**STATED PROBLEM**: Duplicate the lines of these records word for word, but do not include the pictures in your copy.

**INPUT**:
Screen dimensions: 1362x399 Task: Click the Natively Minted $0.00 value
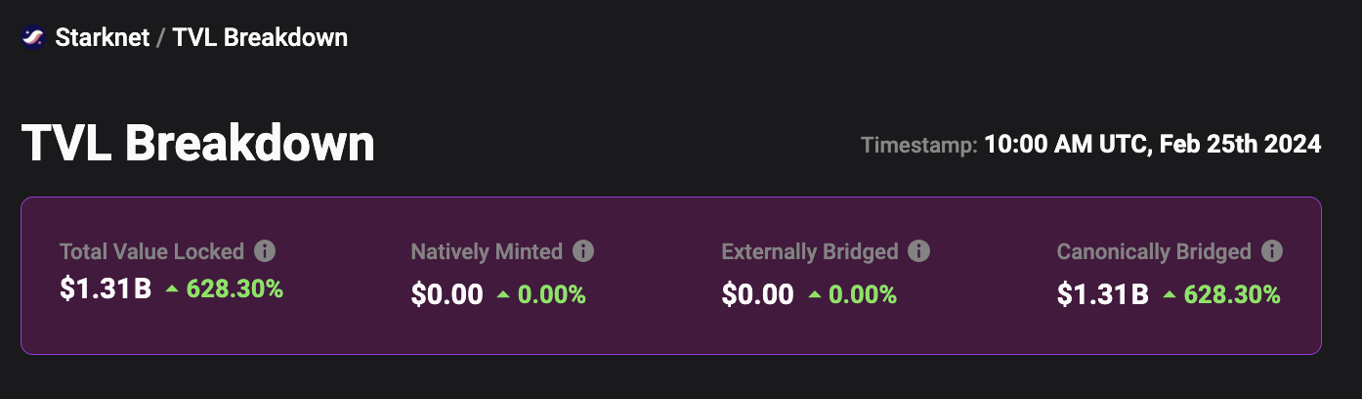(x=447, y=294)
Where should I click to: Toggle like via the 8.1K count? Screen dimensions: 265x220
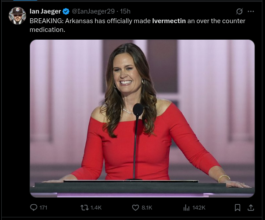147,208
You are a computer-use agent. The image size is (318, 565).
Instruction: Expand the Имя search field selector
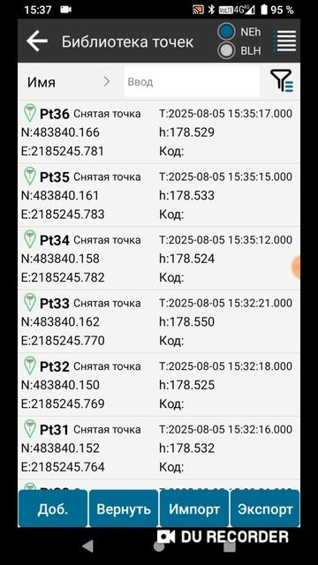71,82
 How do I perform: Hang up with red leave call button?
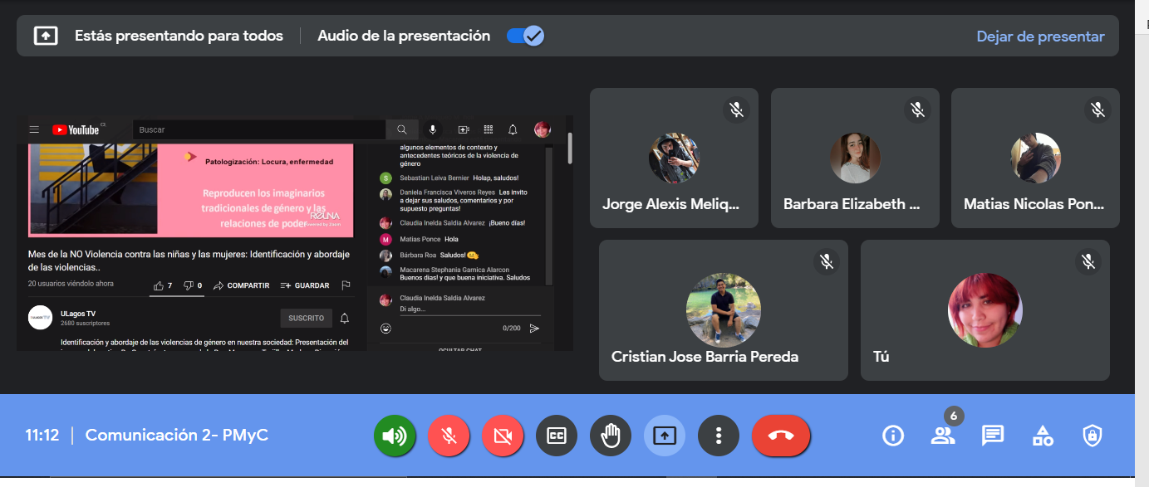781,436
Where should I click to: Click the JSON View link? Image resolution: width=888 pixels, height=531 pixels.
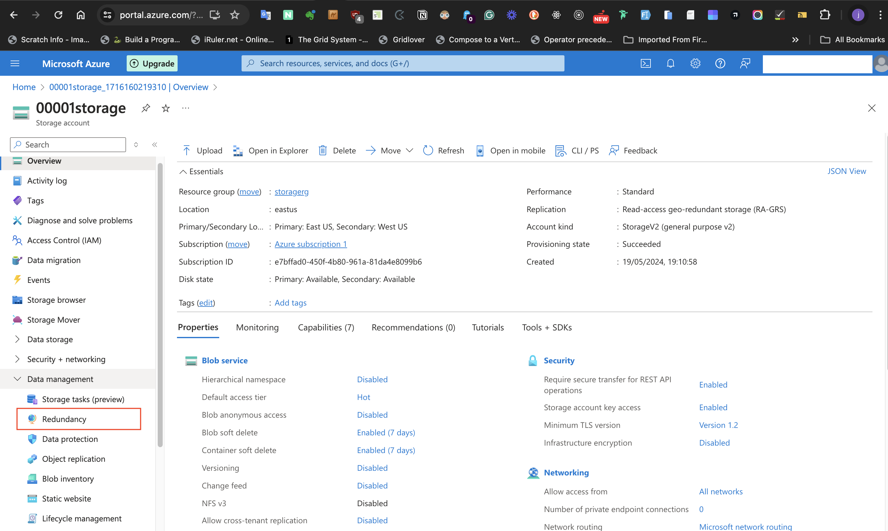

**WRITTEN ANSWER**:
Screen dimensions: 1362x399 Task: Click the Natively Minted $0.00 value
(x=447, y=294)
Where should I click to: Toggle like via the 8.1K count? Screen dimensions: 265x220
147,208
You are a computer-use agent. The image size is (318, 565).
Instruction: Expand the Имя search field selector
71,82
 How do I perform: Hang up with red leave call button?
781,436
Where should I click to: Click the JSON View link? Image resolution: width=888 pixels, height=531 pixels.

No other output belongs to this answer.